Foreclosure Secrets Revealed – Six Secrets You Absolutely Must Know About Foreclosures
Legal Disclaimer: Author is a licensed real estate agent and is not an attorney. This information is not intended as any form of legal advice. You should always seek the advice of competent licensed professionals.
I have talked with or helped hundreds of families who have gone through foreclosure or are going through it right now. These secrets are what I have noticed most people want to know about their situation.
WARNING: I am not writing this to make you “feel better” or give you a “quick-fix” or “easy out.” I will be blunt and I speak the truth. Often the truth stings and might hurt your pride, but at least then you can use the truth to make an informed decision.
Secret #1 — Know Your State’s Foreclosure Laws
There are 50 states in our union, and each state has its own way of dealing with foreclosures. Many states deal with them in similar ways, but there are two main categories or types: 1. “Redemption State” and 2. “Non-redemption State.” What is a redemption? A redemption period is a time after a foreclosure auction that the homeowner has to payoff the foreclosure. We’ll get into that in more detail later, but for now, you need to find out whether or not your state is a “redemption state.” The important thing to know about redemptions is that if you live in a redemption state, you may have a time period after the sheriff’s auction (foreclosure sale) to pay off the foreclosure.
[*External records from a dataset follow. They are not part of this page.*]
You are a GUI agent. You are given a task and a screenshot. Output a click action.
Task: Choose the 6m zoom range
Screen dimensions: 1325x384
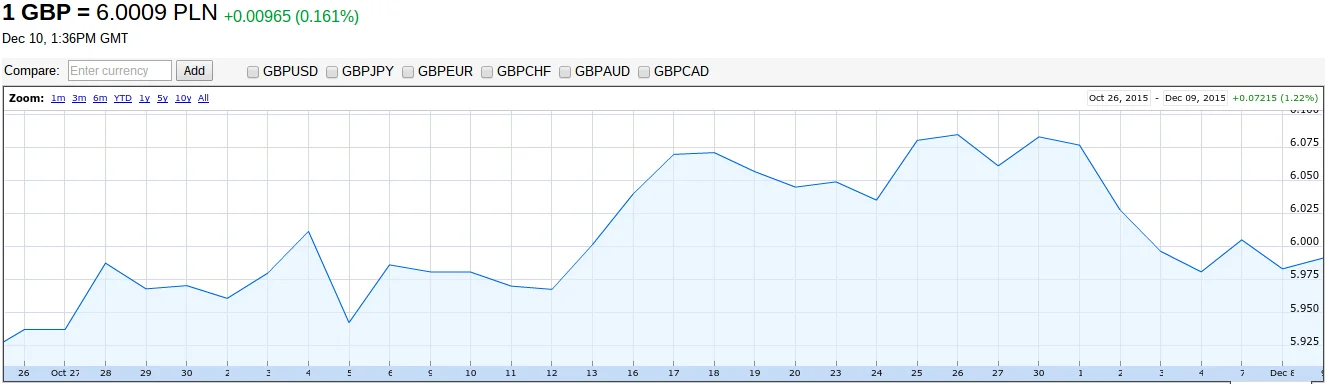pos(100,99)
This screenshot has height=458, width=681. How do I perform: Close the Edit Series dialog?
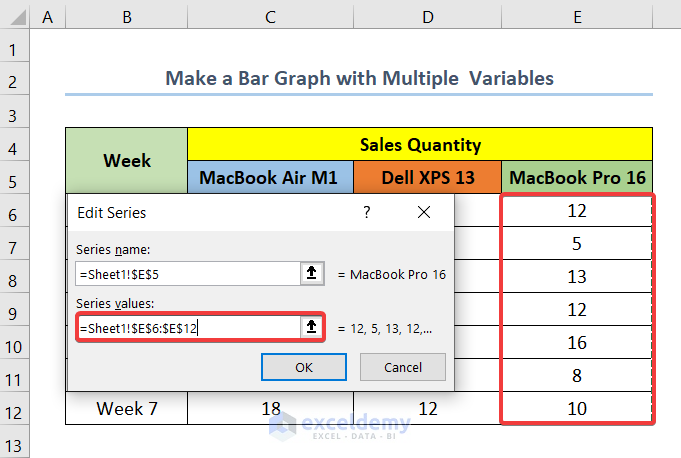424,212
That’s right, in a redemption state, the foreclosure sale isn’t the end. Some redemption periods are as short as 5 weeks and in some states it may be as long as 12 months. This isn’t as much of a secret as it is an encouragement for you to get off your carcass and do your own homework on how foreclosures work in your state.
Action Step 1: Call the foreclosing attorney who represents your bank or mortgage company and ask them what the foreclosure process is in your state and on your mortgage. The attorney’s name and phone should be in the official foreclosure notice you received in the mail.
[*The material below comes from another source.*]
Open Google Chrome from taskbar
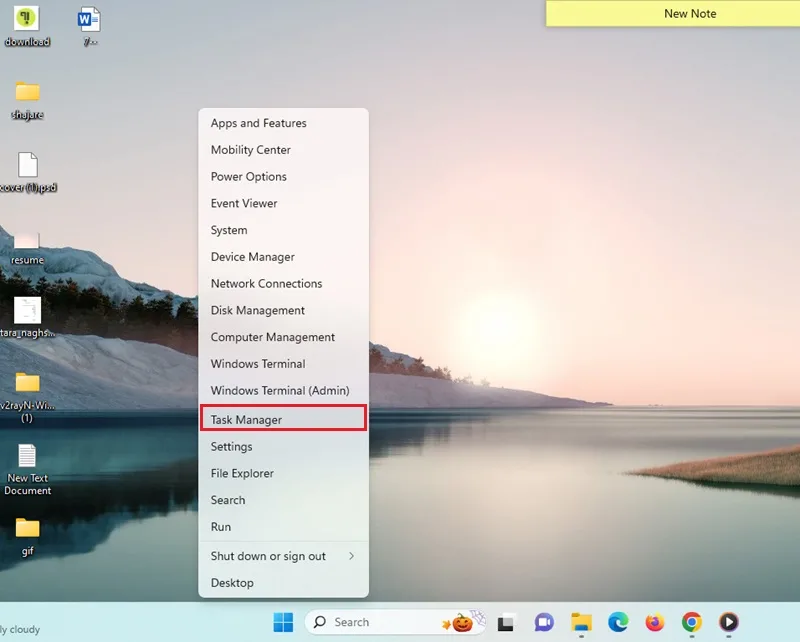800x642 pixels. pyautogui.click(x=691, y=622)
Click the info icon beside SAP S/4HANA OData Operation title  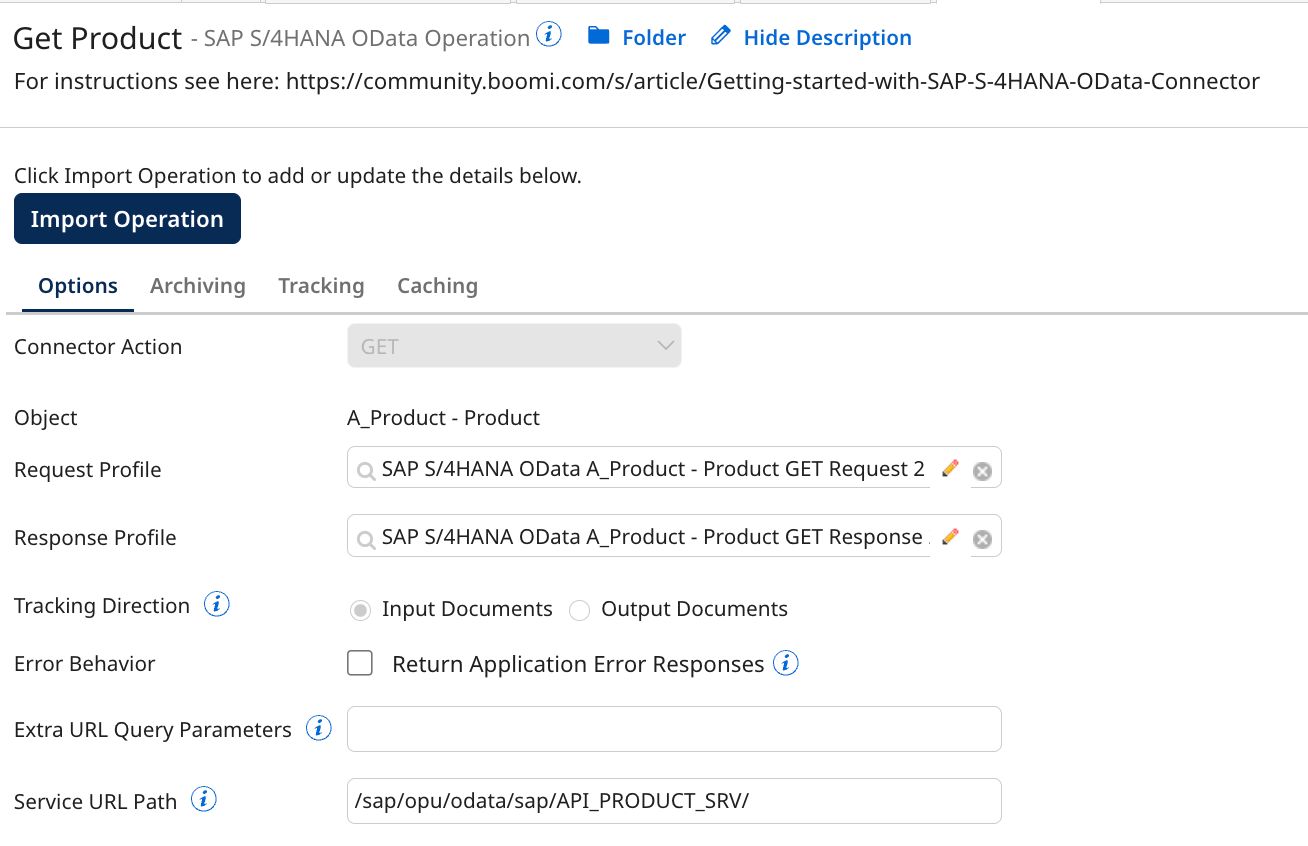click(548, 33)
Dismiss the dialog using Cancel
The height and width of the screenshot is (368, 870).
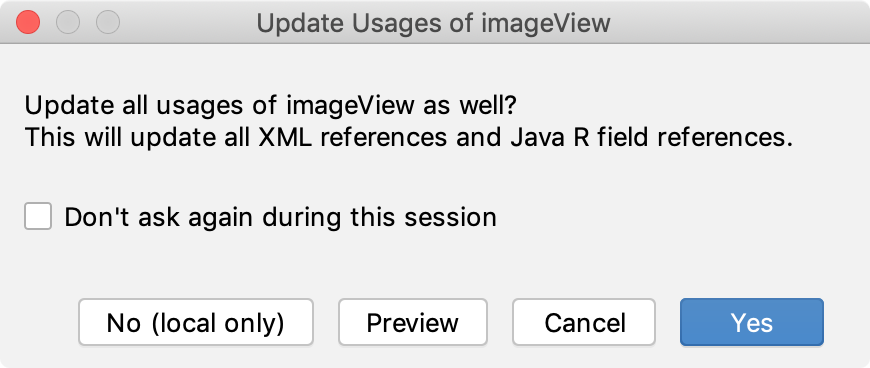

Secret #2 — You still have rights!
When a bank forecloses on your mortgage, it can feel like a disaster and if you’re like most people, you feel helpless. It may seem like the mortgage company is the dealer and you’re the novice at a high-stakes table in Vegas – expect the mortgage company is holding all the cards! Even though it may feel that way, and it’s true that the mortgage company has some advantages over the homeowner, you need to know that you still have rights.
Before a foreclosure sale you have the right to “catch up” or “reinstate” your mortgage by paying the past due amounts with interest and fees. Once you’ve paid the amount to catch up, your mortgage should be current again. If you do this in time, most mortgage companies will stop the foreclosure process. If you don’t do this in time, they may proceed with the foreclosure sale even if you send the payment. Communicate often and clearly with your mortgage company to avoid missing the deadline.
Action Step 2 Call your mortgage company and ask them to tell you exactly how much you need to pay to make your account current -ask them exactly when that payment must arrive to their office to meet their deadline. If you don’t have the cash to catch up, consider asking for help from family to get it – this may be awkward, but it’s better than the bank starting the foreclosure. Once the foreclosure starts you have to pay off the whole mortgage plus fees and interest!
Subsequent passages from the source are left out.